Following the collection of samples, body height, weight and body fat were measured using a stadiometer (Seca, Birmingham, UK) and bioimpedance analyser (Tanita, TBF-300 MA, Tokyo, Japan), respectively. BP was measured in triplicate using an electronic BP monitor (Connex ProBP 3400, Welch Allyn UK) after resting for 10 min. The second and third readings were averaged to determine mean BP. Finally, a flow-mediated dilation test was performed on the left arm to analyse the microvascular function as described previously [14]. Briefly, levels of oxygenated haemoglobin (HbO₂) and deoxyhaemoglobin (HHb) on the left forearm (extensor digitorum) were continuously recorded using a NIRS device (NIRO-200NX, Hamamatsu, Japan) at an output frequency of 1 hz.
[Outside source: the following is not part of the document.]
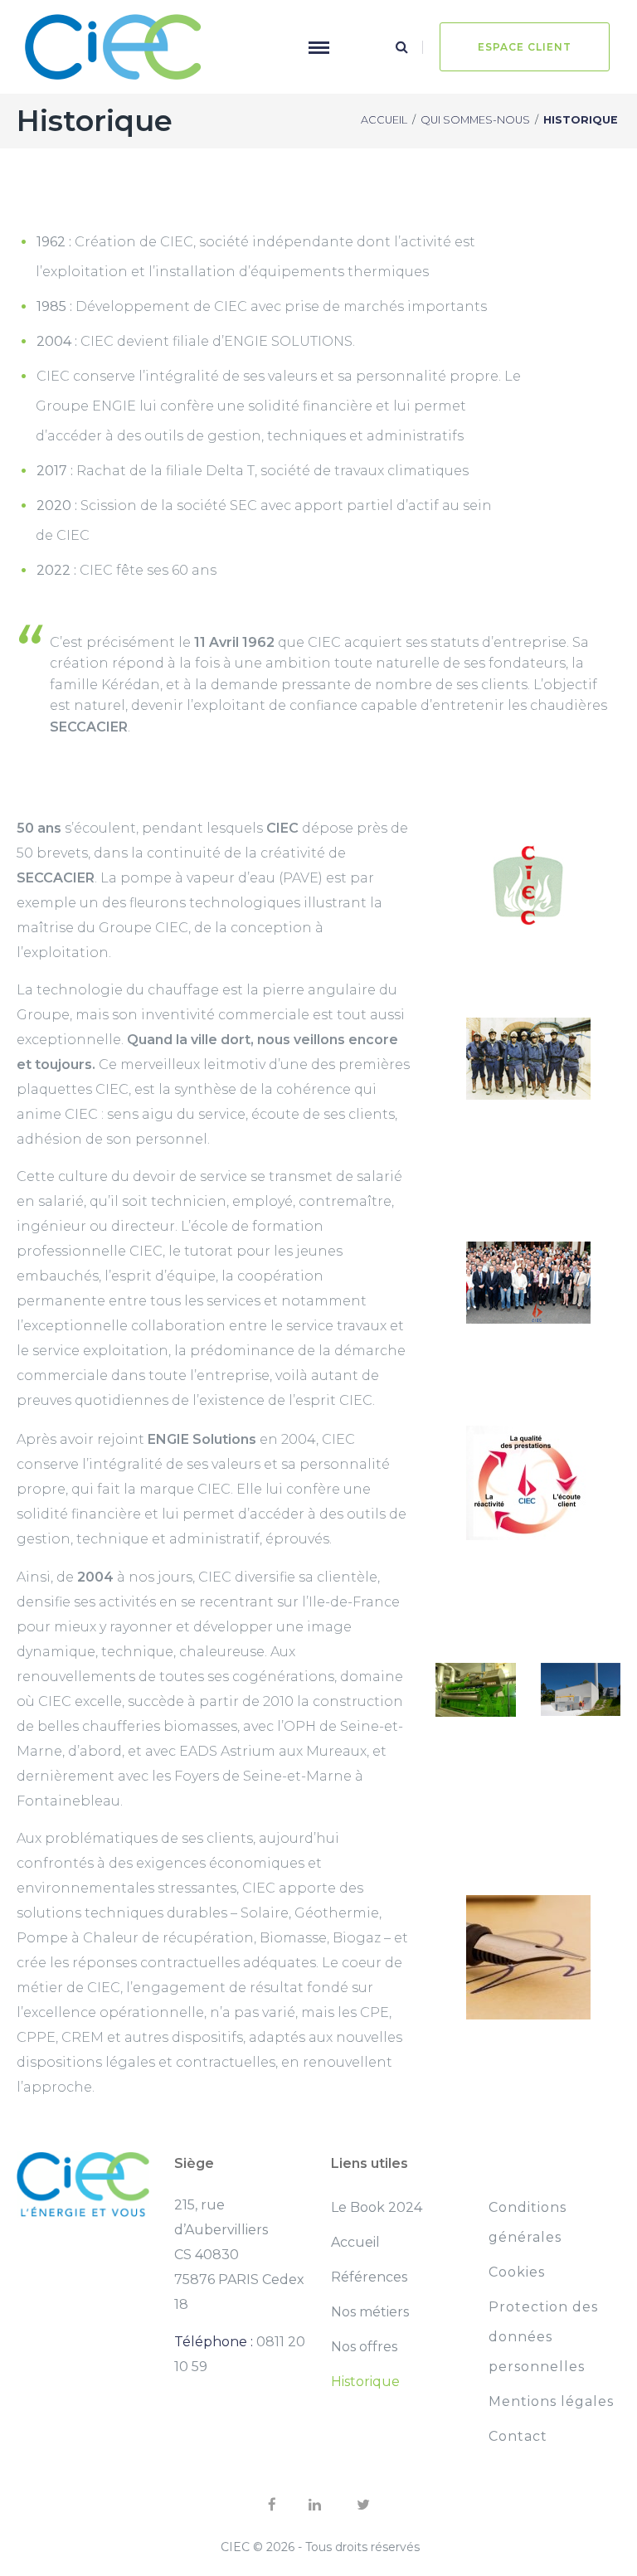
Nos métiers (370, 2312)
After baseline measurements (2 min), an automatic pneumatic cuff (Hokanson E-20 AG101, USA) was inflated ~5 cm above the elbow for 5 min to an occlusion pressure of 200 mmHg. Then, inflation of the cuff was rapidly released (<1 second) and the NIRS measurements were continuously monitored for 5 more min. Several NIRS measurements were analysed (supplementary material). Participants returned to the laboratory a week after to undertake the same measurements in the same order.

Laboratory analyses

Blood and saliva analyses

Salivary and plasma nitrate and nitrite were analysed using high-performance liquid chromatography (HPLC) device (ENO-30; EiCom, Kyoto, Japan) [14]. Briefly, 100 µL of saliva and plasma were diluted at 1:10 and 1:1, respectively, with carrier solution (containing 10% methanol, 0.15 M NaCl/NH4Cl, and 0.5 g/L 4Na-EDTA) and methanol before injecting 10 μL into the HPLC system. A standard curve was generated by injecting 10 μL of nitrate and nitrite solutions (0.1 μM, 31.2 μM, 250 μM and 500 μM).
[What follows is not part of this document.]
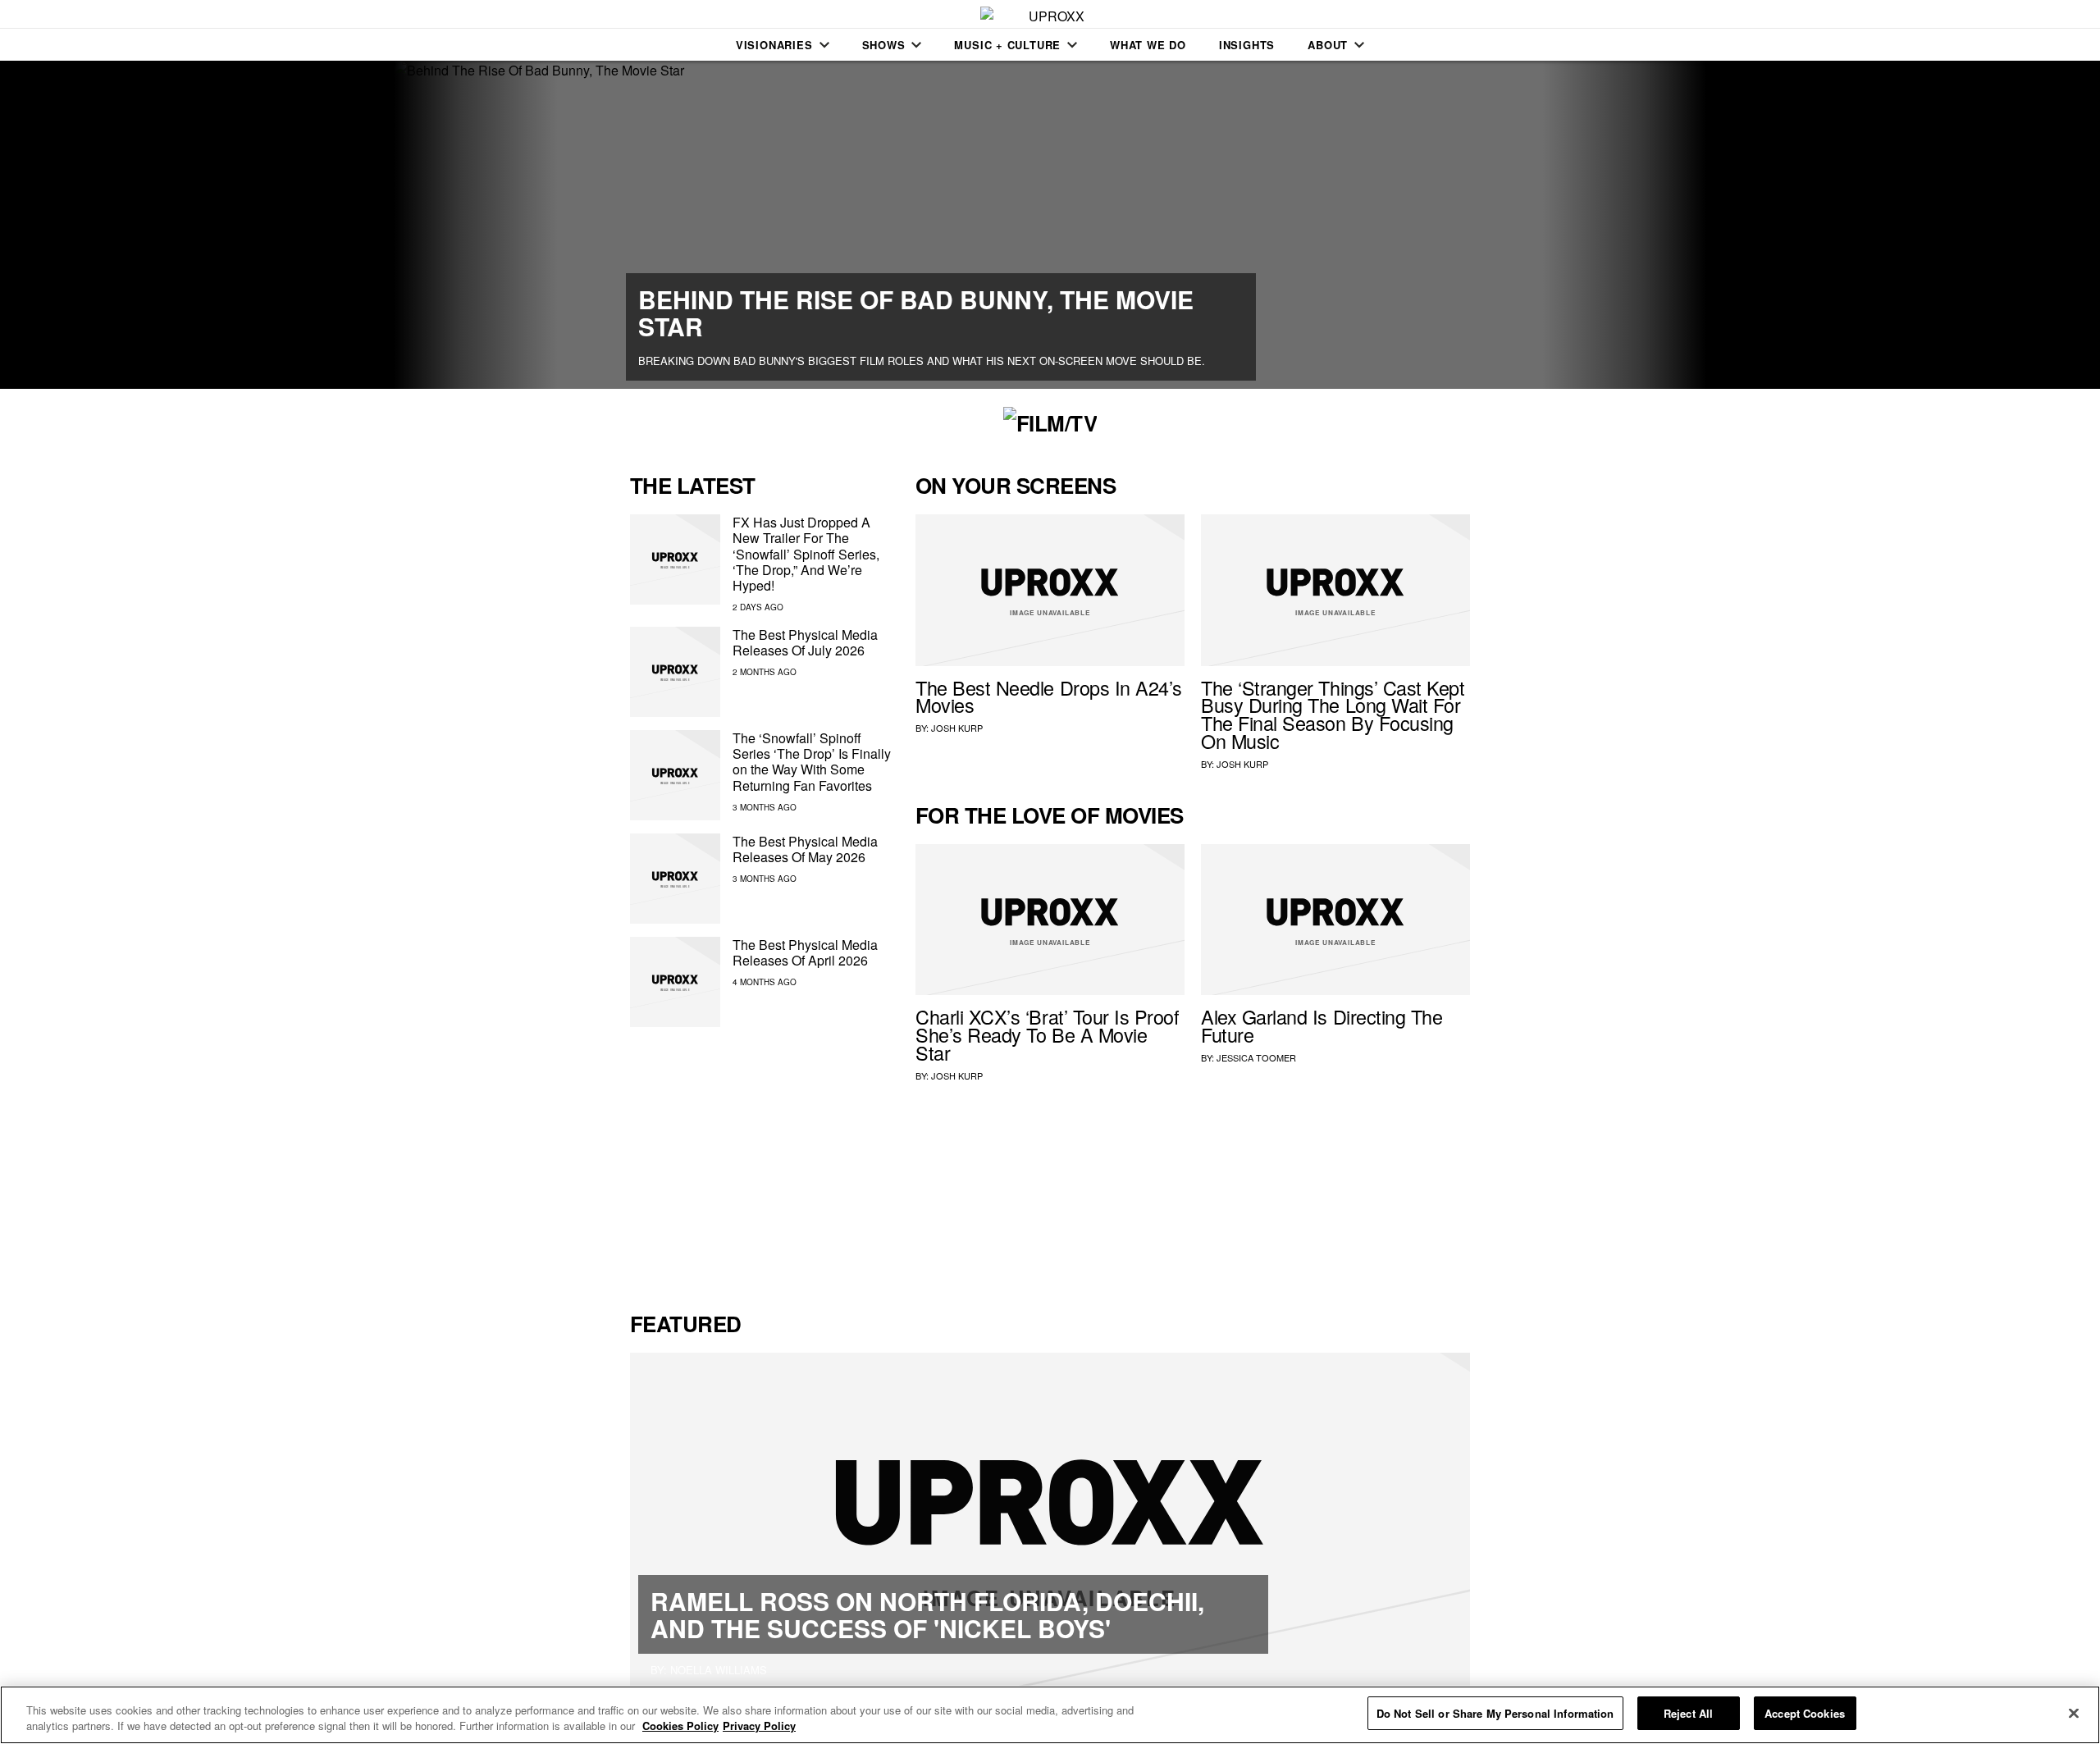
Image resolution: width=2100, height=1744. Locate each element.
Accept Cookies (1804, 1713)
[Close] (2074, 1713)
Glucose and lactate levels were analysed using a biochemistry analyser (YSI 2500 Stat Plus, YSI Life Sciences, USA). The pH was measured using digital pH meter (Lutron Electronic Enterprise Co Ltd., Model PH-208, Taiwan) that was calibrated according to the manufacturer’s instructions. The buffering capacity was analysed by mixing 250 µL of saliva and plasma with 750 µL of HCl (3 mmol/L) and shaken for 20 min. The pH was then measured using the same pH meter as above.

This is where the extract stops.